++++ Input records ++++

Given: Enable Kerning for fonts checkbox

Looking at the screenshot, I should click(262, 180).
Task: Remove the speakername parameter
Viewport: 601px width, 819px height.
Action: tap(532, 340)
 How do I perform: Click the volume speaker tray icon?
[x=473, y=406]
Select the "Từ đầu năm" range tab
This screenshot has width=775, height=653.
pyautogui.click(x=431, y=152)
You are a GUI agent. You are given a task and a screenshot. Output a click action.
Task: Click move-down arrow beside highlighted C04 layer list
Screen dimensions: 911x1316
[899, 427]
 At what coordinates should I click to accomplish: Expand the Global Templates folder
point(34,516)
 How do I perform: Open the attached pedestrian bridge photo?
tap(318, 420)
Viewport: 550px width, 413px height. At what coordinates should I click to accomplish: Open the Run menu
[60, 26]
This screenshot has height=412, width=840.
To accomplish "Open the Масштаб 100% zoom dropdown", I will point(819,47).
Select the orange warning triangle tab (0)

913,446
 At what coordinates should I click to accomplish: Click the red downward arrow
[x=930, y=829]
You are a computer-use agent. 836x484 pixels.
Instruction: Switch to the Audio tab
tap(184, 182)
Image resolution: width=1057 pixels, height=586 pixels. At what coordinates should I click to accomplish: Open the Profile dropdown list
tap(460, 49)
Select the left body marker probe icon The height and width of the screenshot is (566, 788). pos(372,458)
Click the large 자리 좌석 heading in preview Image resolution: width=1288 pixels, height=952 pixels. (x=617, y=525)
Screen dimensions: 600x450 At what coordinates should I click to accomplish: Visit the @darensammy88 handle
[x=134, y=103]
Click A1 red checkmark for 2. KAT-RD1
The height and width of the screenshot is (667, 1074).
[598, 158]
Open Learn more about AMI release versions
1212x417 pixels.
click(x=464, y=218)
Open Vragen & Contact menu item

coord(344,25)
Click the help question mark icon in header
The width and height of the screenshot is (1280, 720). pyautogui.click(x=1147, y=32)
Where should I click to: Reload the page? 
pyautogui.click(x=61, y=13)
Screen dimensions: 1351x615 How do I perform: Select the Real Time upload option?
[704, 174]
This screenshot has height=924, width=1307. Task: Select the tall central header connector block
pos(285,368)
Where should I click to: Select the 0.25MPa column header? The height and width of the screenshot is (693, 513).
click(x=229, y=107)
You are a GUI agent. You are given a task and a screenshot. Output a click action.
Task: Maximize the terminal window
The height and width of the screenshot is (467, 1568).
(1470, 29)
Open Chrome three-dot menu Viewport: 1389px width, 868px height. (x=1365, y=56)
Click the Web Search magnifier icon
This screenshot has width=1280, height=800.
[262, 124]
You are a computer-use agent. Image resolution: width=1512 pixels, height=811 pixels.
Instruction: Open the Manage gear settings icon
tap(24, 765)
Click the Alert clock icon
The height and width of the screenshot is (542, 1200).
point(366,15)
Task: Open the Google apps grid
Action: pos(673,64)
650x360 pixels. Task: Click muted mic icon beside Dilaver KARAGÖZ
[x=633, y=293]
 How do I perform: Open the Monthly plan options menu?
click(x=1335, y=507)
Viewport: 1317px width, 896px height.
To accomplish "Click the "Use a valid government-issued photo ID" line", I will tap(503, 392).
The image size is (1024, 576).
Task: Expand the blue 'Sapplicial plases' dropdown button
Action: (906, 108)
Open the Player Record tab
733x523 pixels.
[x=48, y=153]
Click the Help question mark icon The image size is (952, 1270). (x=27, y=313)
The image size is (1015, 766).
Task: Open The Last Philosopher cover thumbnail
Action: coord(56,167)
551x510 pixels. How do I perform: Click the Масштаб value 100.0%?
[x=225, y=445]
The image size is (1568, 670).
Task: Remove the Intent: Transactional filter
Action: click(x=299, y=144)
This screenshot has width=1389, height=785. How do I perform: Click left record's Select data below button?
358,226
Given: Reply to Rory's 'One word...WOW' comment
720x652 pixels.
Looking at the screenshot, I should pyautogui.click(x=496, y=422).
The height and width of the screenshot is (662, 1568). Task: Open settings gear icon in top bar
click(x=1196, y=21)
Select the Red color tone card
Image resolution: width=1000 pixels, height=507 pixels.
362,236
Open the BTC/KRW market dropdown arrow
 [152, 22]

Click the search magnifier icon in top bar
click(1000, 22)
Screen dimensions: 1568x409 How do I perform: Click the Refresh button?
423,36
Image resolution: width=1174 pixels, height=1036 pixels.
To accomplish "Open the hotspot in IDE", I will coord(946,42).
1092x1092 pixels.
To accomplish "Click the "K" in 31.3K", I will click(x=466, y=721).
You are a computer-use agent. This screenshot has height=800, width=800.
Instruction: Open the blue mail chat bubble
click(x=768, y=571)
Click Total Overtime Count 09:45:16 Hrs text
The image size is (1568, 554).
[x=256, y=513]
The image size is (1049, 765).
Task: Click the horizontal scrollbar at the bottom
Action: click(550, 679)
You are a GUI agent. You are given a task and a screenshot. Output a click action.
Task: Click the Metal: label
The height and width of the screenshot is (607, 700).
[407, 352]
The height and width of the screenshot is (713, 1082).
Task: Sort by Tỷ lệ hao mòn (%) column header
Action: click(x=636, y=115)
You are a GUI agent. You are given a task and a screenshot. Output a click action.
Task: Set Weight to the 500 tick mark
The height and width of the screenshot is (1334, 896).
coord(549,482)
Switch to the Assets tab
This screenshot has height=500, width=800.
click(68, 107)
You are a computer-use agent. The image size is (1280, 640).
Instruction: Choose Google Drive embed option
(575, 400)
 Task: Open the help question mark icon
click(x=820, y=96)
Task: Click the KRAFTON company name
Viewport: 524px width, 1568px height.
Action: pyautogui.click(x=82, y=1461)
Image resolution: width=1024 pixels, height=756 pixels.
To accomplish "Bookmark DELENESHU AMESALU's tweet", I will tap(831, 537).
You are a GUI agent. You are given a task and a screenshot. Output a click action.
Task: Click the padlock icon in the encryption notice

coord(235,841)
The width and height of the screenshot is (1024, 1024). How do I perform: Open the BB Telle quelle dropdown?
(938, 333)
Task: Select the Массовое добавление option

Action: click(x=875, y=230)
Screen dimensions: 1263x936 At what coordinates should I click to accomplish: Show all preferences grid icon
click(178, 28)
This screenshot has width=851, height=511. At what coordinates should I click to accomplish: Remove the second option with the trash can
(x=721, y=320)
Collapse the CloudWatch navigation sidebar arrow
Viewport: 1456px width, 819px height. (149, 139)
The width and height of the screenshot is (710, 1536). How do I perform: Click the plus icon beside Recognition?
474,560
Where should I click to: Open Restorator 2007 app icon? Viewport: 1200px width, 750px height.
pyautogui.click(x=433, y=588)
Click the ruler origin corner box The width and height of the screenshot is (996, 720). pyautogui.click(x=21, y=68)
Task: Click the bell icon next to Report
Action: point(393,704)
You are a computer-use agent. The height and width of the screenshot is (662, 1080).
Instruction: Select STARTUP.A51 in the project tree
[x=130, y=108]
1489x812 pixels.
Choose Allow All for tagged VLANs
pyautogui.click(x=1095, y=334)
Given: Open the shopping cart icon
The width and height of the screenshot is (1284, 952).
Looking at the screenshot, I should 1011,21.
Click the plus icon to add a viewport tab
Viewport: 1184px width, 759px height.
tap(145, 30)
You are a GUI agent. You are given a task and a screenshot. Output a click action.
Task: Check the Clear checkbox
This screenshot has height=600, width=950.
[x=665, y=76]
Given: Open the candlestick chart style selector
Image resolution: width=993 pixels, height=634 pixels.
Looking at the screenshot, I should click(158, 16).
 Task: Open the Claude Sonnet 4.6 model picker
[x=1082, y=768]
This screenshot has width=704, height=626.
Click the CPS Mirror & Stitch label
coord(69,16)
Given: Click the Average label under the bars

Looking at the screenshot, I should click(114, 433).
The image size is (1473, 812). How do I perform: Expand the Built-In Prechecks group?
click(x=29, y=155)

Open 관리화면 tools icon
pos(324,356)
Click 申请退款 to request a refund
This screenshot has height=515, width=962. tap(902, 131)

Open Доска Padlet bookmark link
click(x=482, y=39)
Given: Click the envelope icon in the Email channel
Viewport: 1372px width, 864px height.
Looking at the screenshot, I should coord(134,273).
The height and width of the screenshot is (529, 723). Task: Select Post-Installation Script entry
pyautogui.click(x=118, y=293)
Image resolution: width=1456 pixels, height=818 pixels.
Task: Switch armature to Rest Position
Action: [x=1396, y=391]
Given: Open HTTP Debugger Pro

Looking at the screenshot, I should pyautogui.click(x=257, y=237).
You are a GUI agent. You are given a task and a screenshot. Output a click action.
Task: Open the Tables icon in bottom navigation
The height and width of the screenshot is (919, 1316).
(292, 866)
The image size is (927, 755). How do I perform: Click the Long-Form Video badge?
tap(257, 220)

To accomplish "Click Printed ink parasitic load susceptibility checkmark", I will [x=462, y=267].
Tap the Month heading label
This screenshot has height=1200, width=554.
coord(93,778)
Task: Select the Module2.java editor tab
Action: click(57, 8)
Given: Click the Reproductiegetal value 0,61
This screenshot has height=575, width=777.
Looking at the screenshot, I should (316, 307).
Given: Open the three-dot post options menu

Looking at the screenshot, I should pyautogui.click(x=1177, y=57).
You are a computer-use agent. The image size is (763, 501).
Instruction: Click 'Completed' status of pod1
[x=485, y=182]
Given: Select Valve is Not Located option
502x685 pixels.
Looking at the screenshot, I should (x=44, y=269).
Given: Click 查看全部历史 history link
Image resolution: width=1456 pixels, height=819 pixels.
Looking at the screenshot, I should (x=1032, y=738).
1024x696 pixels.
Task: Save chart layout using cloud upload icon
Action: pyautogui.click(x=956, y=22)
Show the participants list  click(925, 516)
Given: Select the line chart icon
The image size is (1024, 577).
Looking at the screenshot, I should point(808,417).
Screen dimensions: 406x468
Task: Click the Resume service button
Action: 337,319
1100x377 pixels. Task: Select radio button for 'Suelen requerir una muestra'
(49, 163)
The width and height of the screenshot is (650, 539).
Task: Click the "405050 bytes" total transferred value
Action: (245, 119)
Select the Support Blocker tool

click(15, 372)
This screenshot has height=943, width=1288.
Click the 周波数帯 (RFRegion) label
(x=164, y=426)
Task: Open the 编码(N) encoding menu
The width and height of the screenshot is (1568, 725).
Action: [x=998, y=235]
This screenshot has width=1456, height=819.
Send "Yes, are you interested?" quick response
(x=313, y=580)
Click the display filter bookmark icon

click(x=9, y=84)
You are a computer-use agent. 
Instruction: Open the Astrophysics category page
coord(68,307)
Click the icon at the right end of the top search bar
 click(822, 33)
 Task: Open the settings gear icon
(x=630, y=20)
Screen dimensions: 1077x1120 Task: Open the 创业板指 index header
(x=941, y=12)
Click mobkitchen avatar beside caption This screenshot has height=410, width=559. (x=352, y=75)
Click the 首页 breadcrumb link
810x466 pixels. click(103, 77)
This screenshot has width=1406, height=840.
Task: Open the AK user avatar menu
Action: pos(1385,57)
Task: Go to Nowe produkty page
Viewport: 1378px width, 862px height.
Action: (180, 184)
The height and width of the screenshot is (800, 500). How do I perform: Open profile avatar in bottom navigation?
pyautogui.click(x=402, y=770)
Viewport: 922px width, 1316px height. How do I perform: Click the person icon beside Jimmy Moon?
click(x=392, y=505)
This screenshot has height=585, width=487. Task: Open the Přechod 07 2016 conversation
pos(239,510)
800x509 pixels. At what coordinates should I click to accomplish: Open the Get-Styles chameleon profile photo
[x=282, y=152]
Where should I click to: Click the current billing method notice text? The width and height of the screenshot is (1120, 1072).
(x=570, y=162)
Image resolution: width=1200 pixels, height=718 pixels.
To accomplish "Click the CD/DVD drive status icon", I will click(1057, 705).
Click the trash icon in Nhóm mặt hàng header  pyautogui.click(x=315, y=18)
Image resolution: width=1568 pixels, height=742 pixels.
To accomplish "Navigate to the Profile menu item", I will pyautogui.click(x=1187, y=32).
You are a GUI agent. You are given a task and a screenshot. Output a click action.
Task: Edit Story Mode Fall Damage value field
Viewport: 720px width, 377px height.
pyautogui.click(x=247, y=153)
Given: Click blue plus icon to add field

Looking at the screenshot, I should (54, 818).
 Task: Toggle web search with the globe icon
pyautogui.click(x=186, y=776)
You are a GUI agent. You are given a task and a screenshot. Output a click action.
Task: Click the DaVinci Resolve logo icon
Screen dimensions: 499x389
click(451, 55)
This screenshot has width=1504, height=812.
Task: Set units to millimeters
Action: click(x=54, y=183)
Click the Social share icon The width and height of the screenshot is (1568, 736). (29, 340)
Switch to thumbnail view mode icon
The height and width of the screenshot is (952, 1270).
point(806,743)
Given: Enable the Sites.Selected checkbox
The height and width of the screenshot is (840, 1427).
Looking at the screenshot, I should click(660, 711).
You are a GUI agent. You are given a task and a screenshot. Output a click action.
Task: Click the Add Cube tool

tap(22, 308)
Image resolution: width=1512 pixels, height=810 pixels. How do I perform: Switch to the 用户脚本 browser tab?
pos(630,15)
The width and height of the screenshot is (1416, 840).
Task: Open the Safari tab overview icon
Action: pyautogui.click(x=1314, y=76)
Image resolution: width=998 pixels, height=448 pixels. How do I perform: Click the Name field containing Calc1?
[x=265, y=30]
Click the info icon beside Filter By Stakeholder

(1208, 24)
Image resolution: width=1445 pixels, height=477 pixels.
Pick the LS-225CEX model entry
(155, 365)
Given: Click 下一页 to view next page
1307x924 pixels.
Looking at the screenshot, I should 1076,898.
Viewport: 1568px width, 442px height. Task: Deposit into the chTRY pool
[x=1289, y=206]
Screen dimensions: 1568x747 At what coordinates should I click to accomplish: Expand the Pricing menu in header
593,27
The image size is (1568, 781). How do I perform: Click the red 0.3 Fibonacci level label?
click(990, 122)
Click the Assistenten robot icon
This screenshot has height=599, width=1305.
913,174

++++

**The task:**
Recast the records as a Markdown table with the columns "No." and "Entry", starting with the line that contains "Given: Click blue plus icon to add field" and going on through the line that contains "pyautogui.click(x=186, y=776)", both included. Number each line in the "No." column, place the line itself under "Entry", and leave out any blank lines.

**Problem solution:**
| No. | Entry |
|---|---|
| 1 | Given: Click blue plus icon to add field |
| 2 | Looking at the screenshot, I should (54, 818). |
| 3 |  Task: Toggle web search with the globe icon |
| 4 | pyautogui.click(x=186, y=776) |